The Government will raise public salaries and pensions according to the CPI until 2024 and the deficit and debt worsens




The recovery predicted by the Government this year is delayed and this will have an impact on public finances, which will be considerably worse than originally anticipated. The Executive sent the Stability Program to Brussels yesterday, worsening its growth, deficit and public debt forecasts for 2021, before a year in which it will grow less and spend more. The Minister of Finance, María Jesús Montero, presented yesterday the update of the fiscal path from 2021 to 2024 and, if before she foresaw 7.7% of the GDP of public deficit, now this rises to 8.4%, that is, about 8,000 million euros more. A figure similar to 7,972 million that the Executive believes will cost the extension of the ERTE and the provision for cessation of activity in 2021,
as stated in the National Reform Plan.

All this, at a time when the Executive rushed until the last moment yesterday to send the Recovery and Resilience Plan to Brussels, a few days before the Madrid elections.In this way, the Government yesterday sent a plan without detailed reforms. , without references to the return of ultra-activity in the labor framework or to the limitation of rental prices committed to Podemos, but with the provision that will raise payrolls to civil servants and pensioners according to the CPI from 2022 to 2024, a few days after the meeting with the polls.
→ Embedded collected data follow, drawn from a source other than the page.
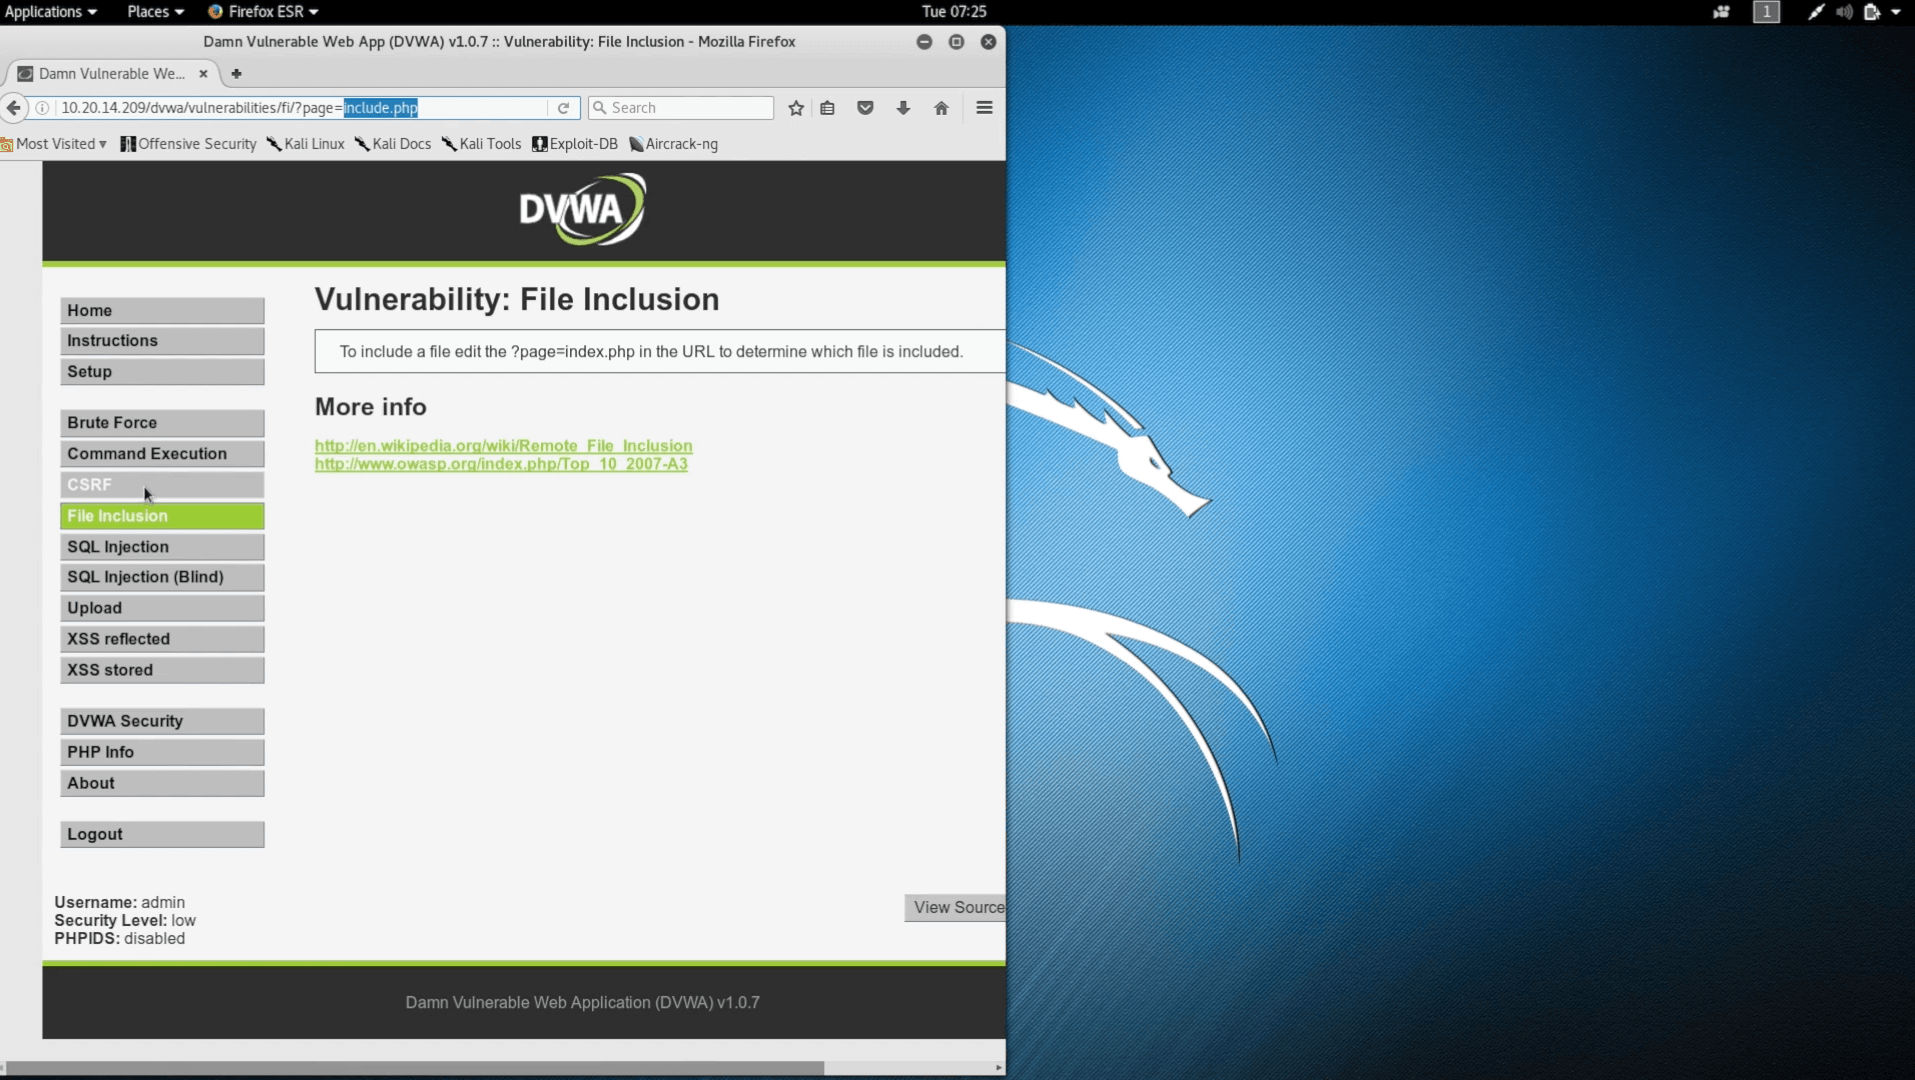Open the Wikipedia Remote File Inclusion link
1915x1080 pixels.
pos(503,446)
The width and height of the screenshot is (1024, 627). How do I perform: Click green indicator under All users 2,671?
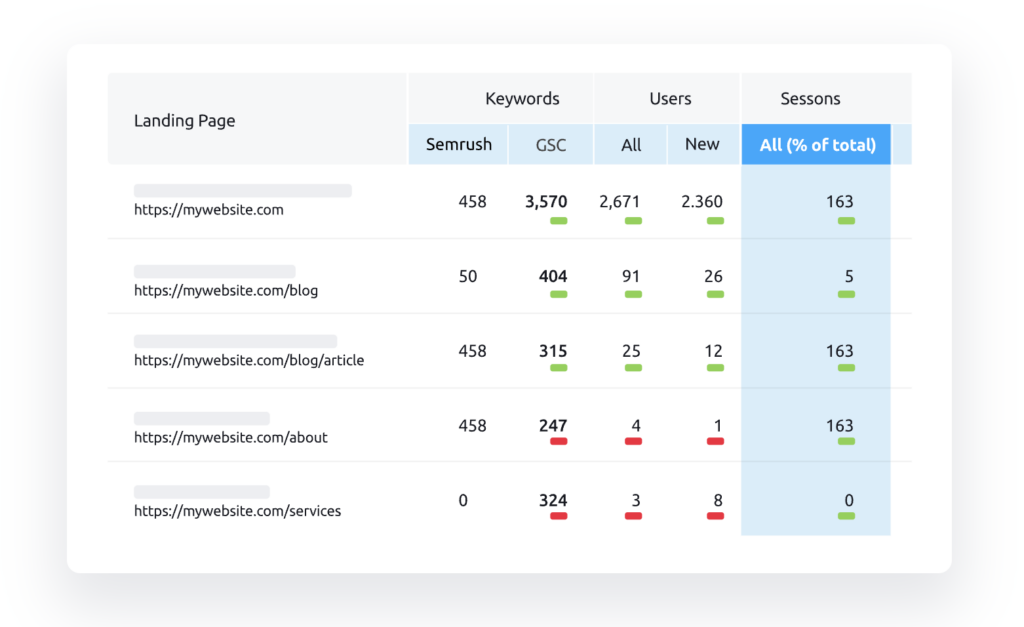pos(633,220)
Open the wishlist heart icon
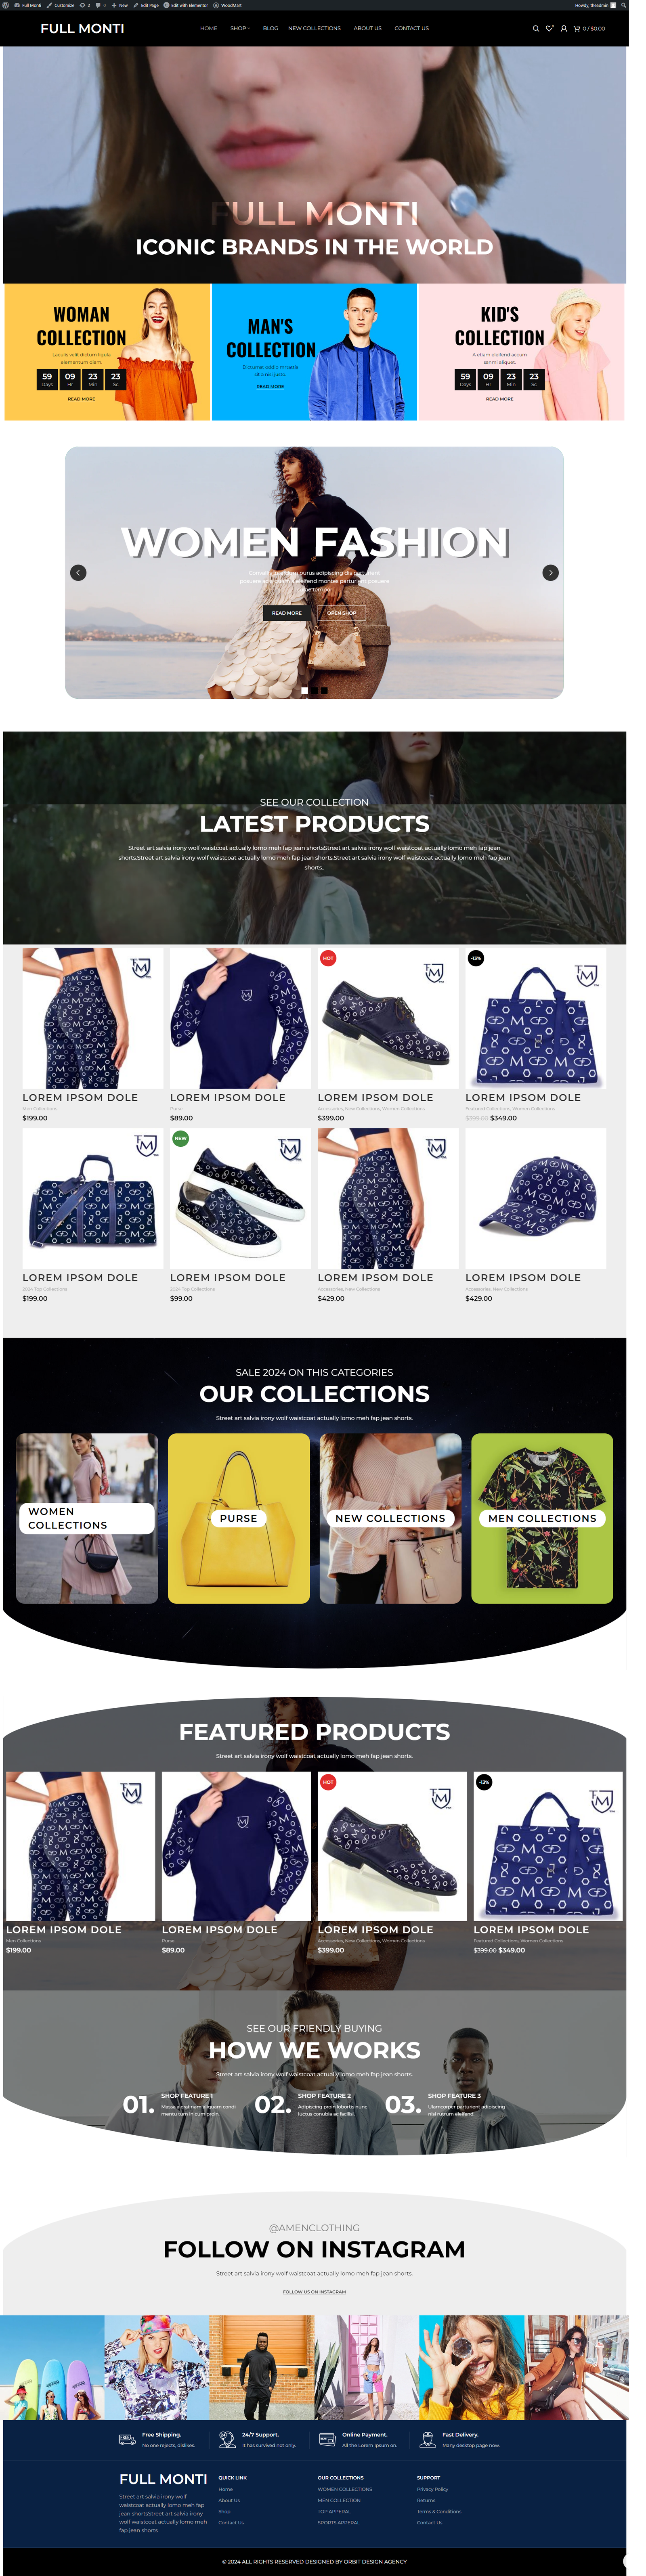 [549, 29]
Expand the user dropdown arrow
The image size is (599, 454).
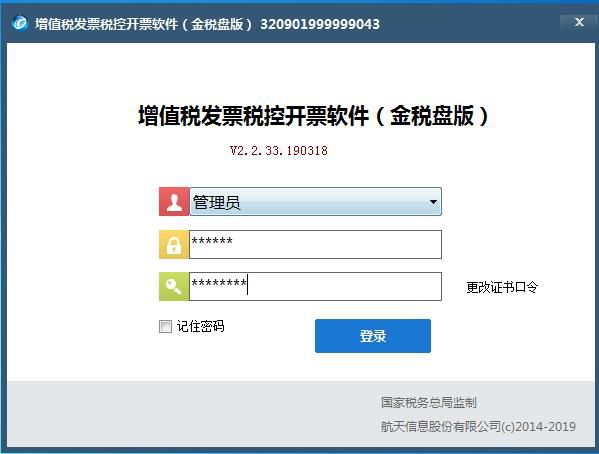click(x=433, y=202)
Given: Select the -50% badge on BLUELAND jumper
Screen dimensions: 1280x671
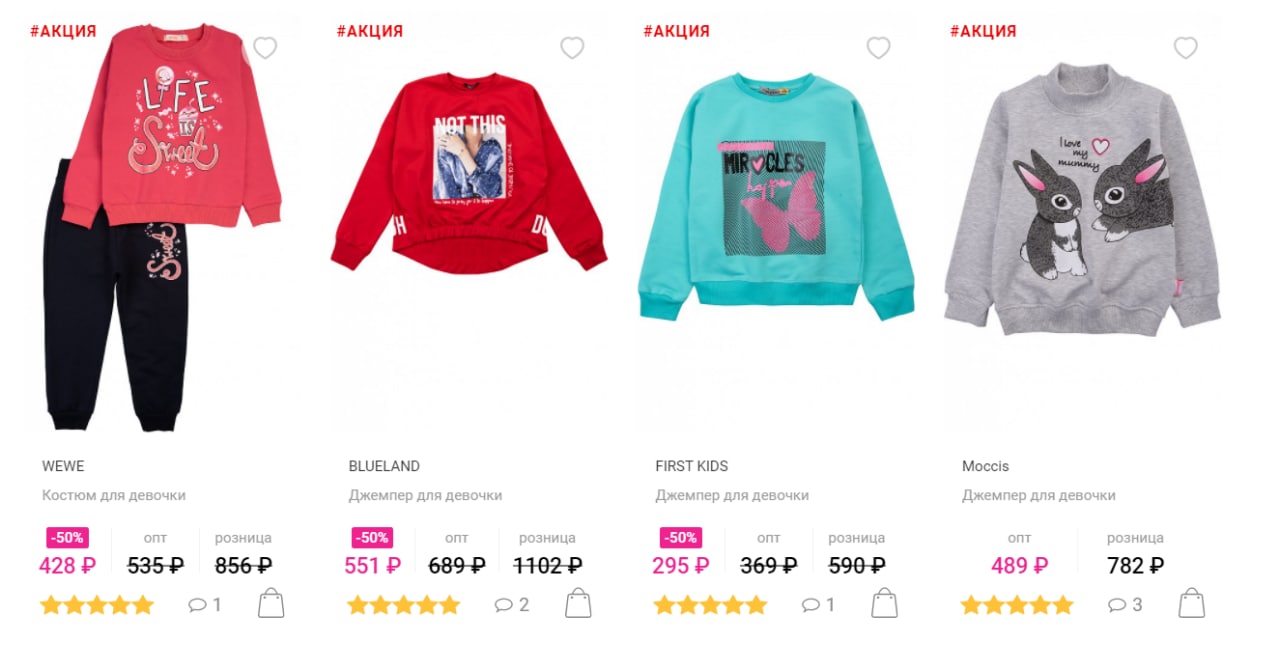Looking at the screenshot, I should click(372, 538).
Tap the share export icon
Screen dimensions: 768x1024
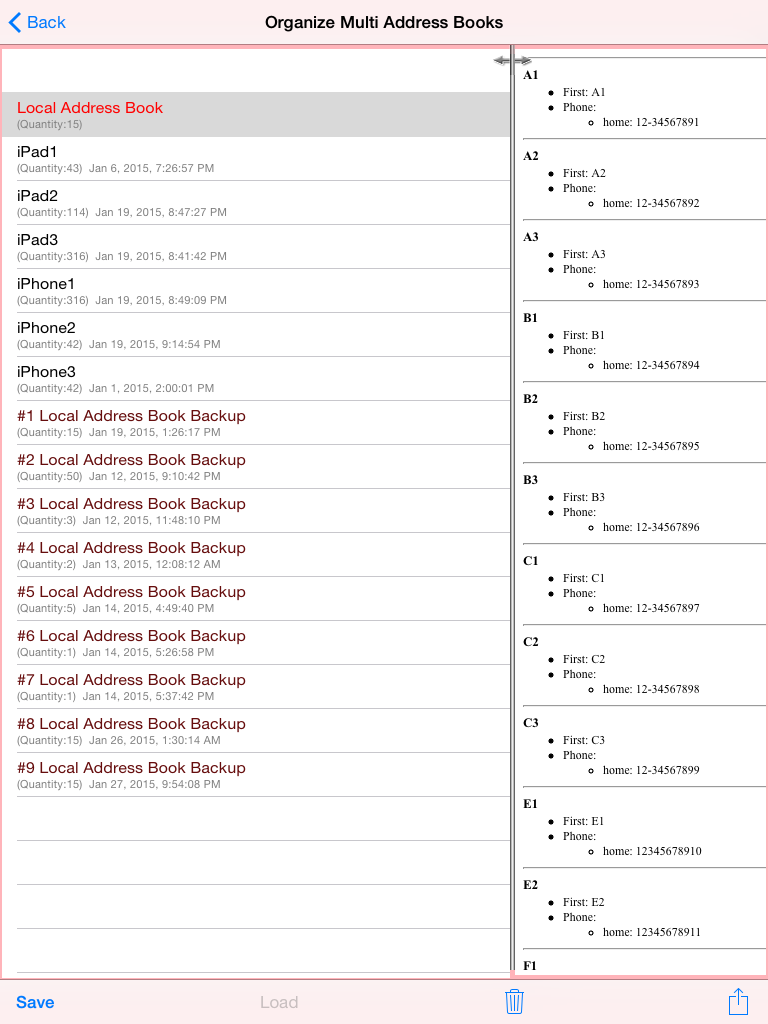(x=738, y=1001)
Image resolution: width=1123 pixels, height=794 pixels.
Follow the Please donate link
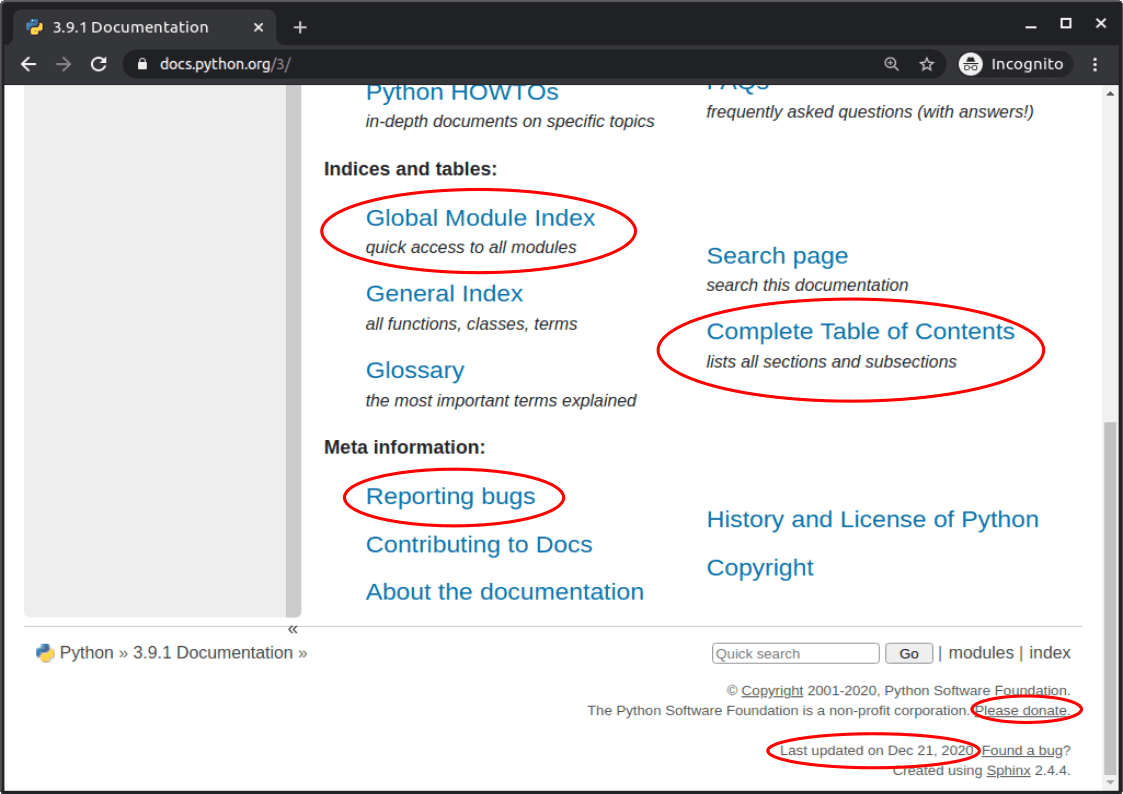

«As of 2022 and thereafter, an iSalary increase for public employees and pensions in line with price trends», Says the Stability Program. With these estimates, Spain will no longer meet the 3% limit of the Stability Pact this legislature, since the Treasury estimates that the lag will be 5% in 2022, 4% in 2023, to drop to 3.2% in 2024. The European Commission, yes, has suspended the fiscal rules for 2020, 2021 and is now debating whether to extend it to 2022 while Montero herself opened the door for Europe to review the rules prior to the pandemic.

Regarding the public debt, the Government spokesperson also announced that the Executive expects public debt to fall from 120% of GDP to 119.5% in 2021. The Executive expected 117.4%, but when including Sareb's assets in 2020, public liabilities jumped from 117% to 120%, which thwarted its previous estimates. For 2022, it predicts 115.1% and 113.5% in 2023, so that the path would continue to decrease to 112.1% in 2024.

In the words of Montero, after closing 2020 at 10.97% of GDP, this would be the second largest drop in the deficit in the historical series in a year, mainly driven by the growth of the economy. The extension of the ERTE and the approval of direct aid to companies and more support measures, for 11,000 million, explain this worsening, together with the fact that the economy will grow less than the 9.8% forecast in October by the Government.

Of course, the path does not incorporate any measure or reform. Therefore, it is a string of forecasts in an inertial scenario. Funcas senior economist María Jesús Fernández believes that the forecast for 2021 is "somewhat high." “Our forecast was -8 and I highly doubt that we will make it worse. But I do not see that scenario of large declines. The deficit I do not think that it will drop from 4.5-5% in the long run, if measures are not taken, much less will it drop to 3.2% by 2024 in an inertial scenario, having a greater structural deficit ”, he describes. The IMF predicted a deficit of 9% of GDP this year, 5.8% in 2022 so that in 2024 it did not drop below 4.3%.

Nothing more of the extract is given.